The case is In Re Quinne Harris-Lindsey. It has been under investigation since 2002.
The case involves allegations of misappropriation. Bar Counsel and the accused attorney submitted a consent that conceded that the misappropriation was negligent. A hearing committee held a hearing and recommended a six-month suspension followed by probation. This was the agreed sanction and was fully consistent with prior sanctions for comparable conduct. The matter was submitted to the court. All this was consistent with the procedures for consent discipline.
Unfortunately for all concerned, the Court asked the Board for its views.
The Board's response was to recommend a full hearing on the matter. But that's not all. The Board proposes that the court virtually prohibit consent dispositions in misappropriation cases. In essence, the Board would prohibit any consent dispositions where Bar Counsel must make credibility determinations.
According to its Brief to the Court:
The Board...concluded that where the objective evidence raises serious questions about the respondent's degree of culpability and the proposed sanction would not be justified unless the respondent is deemed credible, the negotiated discipline should be rejected. Only in cases where the respondent's state of mind is clearly corroborated by the extrinsic evidence, and where there is no need to assess the respondent's credibility, is negotiated discipline appropriate. This is not such a case.
Where to start in reaction to this?
First, if you do not permit Bar Counsel to assess credibility, there's no point in having a consent disposition rule. Prosecutors always must make such judgments. Second, a hearing committee reviewed the matter and favored the consent. This is the independent review contemplated by the rule. Third, Bar Counsel is hired by the Board and serves at its pleasure. If you don't trust the one you have, get one you do trust. Fourth, the case is nearly a decade old. Fifth, there is nothing in the rule that indicates the limitations that the Board suggests.

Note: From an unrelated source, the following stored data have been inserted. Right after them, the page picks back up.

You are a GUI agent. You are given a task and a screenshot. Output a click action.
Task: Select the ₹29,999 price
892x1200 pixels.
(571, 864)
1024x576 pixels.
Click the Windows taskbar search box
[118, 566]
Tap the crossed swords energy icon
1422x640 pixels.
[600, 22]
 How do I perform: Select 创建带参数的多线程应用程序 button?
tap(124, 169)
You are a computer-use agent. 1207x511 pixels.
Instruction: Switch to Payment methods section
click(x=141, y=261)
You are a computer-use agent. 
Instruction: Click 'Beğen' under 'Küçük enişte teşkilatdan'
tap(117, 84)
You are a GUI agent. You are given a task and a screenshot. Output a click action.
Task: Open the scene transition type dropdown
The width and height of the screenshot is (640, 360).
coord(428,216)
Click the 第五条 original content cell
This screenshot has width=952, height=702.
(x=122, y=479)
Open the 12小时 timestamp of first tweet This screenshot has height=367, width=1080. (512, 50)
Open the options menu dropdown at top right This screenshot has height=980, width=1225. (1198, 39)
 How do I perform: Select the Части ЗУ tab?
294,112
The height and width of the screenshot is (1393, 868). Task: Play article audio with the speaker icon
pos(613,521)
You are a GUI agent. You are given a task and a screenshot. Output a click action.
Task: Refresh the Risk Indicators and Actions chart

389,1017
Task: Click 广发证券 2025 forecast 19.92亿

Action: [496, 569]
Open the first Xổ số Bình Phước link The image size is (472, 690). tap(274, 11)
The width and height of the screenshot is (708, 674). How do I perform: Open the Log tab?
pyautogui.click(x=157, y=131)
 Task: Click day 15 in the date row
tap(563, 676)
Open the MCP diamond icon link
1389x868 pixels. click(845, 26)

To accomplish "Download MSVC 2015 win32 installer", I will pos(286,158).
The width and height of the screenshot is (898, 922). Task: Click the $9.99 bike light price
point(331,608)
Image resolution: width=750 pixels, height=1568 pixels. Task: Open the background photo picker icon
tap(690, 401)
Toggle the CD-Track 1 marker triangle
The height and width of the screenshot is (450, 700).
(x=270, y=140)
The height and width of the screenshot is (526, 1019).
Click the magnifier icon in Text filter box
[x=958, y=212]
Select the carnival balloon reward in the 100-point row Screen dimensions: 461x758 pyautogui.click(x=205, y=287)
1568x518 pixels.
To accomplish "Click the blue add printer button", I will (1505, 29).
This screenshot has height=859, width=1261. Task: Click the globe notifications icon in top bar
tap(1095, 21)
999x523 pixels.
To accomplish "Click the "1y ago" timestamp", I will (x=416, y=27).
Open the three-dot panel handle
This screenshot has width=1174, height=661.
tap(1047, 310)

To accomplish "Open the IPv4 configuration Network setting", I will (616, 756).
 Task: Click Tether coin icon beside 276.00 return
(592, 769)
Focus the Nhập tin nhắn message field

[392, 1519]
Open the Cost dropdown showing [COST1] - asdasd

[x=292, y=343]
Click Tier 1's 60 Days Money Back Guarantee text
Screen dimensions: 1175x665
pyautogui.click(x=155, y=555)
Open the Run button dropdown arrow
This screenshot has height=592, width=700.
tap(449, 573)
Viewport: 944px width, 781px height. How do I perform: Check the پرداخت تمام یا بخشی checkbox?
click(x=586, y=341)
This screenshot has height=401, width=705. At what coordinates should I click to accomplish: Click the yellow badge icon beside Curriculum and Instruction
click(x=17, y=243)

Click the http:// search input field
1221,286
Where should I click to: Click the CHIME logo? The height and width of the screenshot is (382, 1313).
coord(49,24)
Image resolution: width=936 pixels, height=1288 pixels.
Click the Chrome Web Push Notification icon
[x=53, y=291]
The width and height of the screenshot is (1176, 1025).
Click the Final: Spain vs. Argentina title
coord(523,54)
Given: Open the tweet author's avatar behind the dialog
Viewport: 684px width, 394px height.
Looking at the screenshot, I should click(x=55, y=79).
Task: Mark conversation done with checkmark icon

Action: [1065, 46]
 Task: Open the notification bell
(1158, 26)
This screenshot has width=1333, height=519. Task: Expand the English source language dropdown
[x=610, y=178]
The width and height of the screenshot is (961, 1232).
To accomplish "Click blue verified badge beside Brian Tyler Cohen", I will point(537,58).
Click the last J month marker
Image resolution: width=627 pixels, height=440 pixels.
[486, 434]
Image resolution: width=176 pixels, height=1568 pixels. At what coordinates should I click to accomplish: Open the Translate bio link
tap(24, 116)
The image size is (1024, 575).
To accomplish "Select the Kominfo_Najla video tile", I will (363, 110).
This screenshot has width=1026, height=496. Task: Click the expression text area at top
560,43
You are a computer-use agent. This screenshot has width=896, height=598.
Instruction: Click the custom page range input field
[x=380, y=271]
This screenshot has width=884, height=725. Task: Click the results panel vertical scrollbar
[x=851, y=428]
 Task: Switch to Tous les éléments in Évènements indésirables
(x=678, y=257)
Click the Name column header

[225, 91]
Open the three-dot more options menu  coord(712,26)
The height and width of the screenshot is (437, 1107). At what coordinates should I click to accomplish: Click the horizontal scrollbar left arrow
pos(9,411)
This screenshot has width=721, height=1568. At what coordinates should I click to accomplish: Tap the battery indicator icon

The Board's approach will likely mean five more years until this particular matter is resolved. I'd be willing to give odds that it won't result in disbarment in 2016.
The conduct at issue dates back to 1995-99.
In D.C., the presumptive sanction for intentional or reckless misappropriation is disbarment. Negligent misappropriation usually draws a six-month suspension. The Board and Court have often found negligence in cases where observers (me, for instance) think the evidence established a greater degree of culpability. A notable example of the Board and Court finding negligence in the face of strong evidence of recklessness (as argued by Bar Counsel) is In re Anderson, linked here.
The great irony (and hypocrisy) here is that, if this matter were tried and Bar Counsel sought disbarment, the Board would (as in Anderson) likely reject the argument and recommend six-months.
One point seems to be that Bar Counsel can do no right. A second point is that the Board's institutional antipathy for consent dispositions (documented in my analysis of the D.C. disciplinary system under the header Plea Bargaining Fetishism) is in full flower.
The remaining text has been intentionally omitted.